A shift toward less snowpack and earlier snowmelt since the latter half of the 20th century has dramatically impacted water resource management in the western United States. At the same time, the shifting snow regime has influenced ecosystems, which play a role in the water balance of river systems. This project explores novel applications of tree-ring data to gain a better understanding of how snowpack variation affects the growth of conifers in the Sierra Nevada of California and how tree-ring data can be applied for a long-term context of recent and projected changes in snow regimes.
Our project focused on the watershed of the North Fork of the American River, which drains to the Sacramento River from headwaters west of Lake Tahoe. We collected tree-ring samples from 11 different sites in and around the watershed using increment borers.

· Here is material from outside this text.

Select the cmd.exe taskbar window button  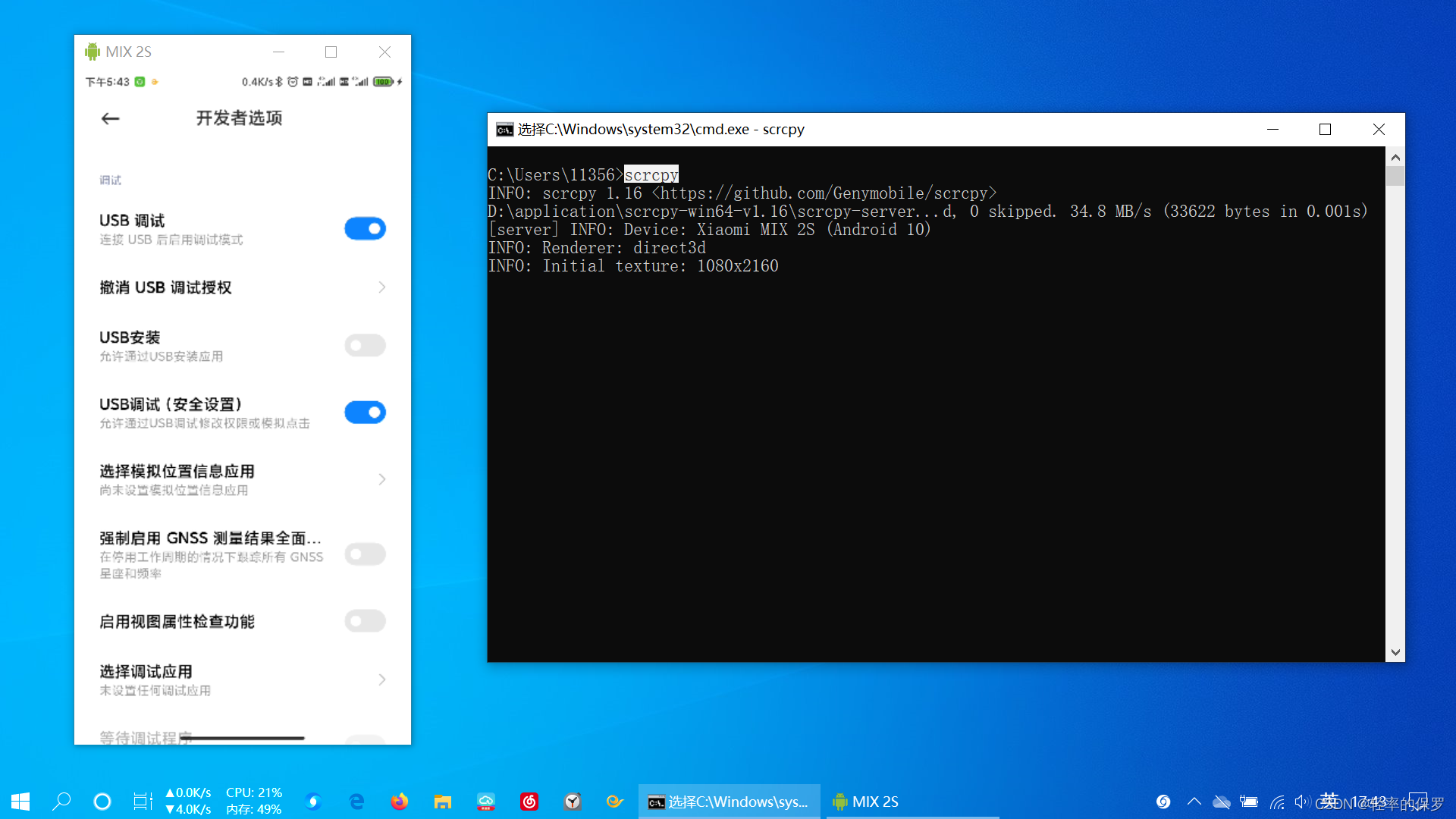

Our most intensively studied site is Carpenter Ridge, California (Figure 1). There we conducted a detailed comparative study of the cell anatomy and snow response of two species, mountain hemlock (Tsuga mertensiana) and red fir (Abies magnifica), growing interspersed on the same slope. We applied a hydrologic model to generate daily time series of snowmelt and soil water content at the tree site from readily available inputs of daily precipitation and temperature, and then modeled the statistical relationship between the tree-ring and hydrologic variables. We used cell anatomical measurements as well as the more conventional annual ring width in this analysis. Two important cell-anatomy variables are size of the cells and the thickness of the cell walls (Figure 2).
Key findings based on relationships estimated from annual time series covering the 51 years 1964-2014 are: 1) tree-ring variables for the species studied have useful information on snowpack variability; 2) tree-ring cell anatomy can significantly contribute to our understanding of variability of snowpack and snowmelt regimes; and 3) individual tree-ring cells, developing at different times of the growth year, reflect hydrologic variations occurring at the times of development of the cells (Figure 3). This last finding is promising for cell anatomy as a tool for studying long-term variability of snowmelt regimes.
An unexpected finding was that that the two species -- red fir and mountain hemlock -- differ greatly in the way that growth responds to snowpack. For example, a deep snowpack this winter and spring favors high tree-growth in fir, but low growth in hemlock in the current year. It is not until the next growth year that hemlock growth responds positively to the deep snowpack. This finding has huge implications for the interpretation of snowpack variability from tree rings and for the design of statistical models to reconstruct past snowpack. A second unexpected finding was a strengthening of the dependence of tree growth on soil moisture in recent decades. We hypothesize that this shift in signal strength may be due to increasing water stress in the trees, possibly forced by regional warming. In essence, the trees are becoming more water limited with climate change.
Another part of our study addressed the snow signal in giant sequoia (Sequoiadendron giganteum), which is found in scattered groves at lower elevations on the west side of the Sierra Nevada south of the latitude of Lake Tahoe. This species is of interest for long-term snowpack information because sequoia depend heavily on snow and can live for more than three thousand years. Moreover, the Laboratory of Tree-Ring Research over the past three decades has collected and stored wood samples from giant sequoia and developed tree-ring chronologies at more than 23 sites. Using hydrologic modeling, we found that sequoia ring width has a strong signal for May 1 snow-water equivalent. We were able to generate a reconstruction of that variable for a site in the central Sierra Nevada back to the year 90 CE (Figure 4). The reconstruction, unprecedented in length for a snow-water equivalent, reaches its highest and lowest annual values before the start of the 20th century, and offers some support for century-long drought that other researchers have inferred in the Sierra Nevada in medieval times from exposed stumps in lakes and river beds.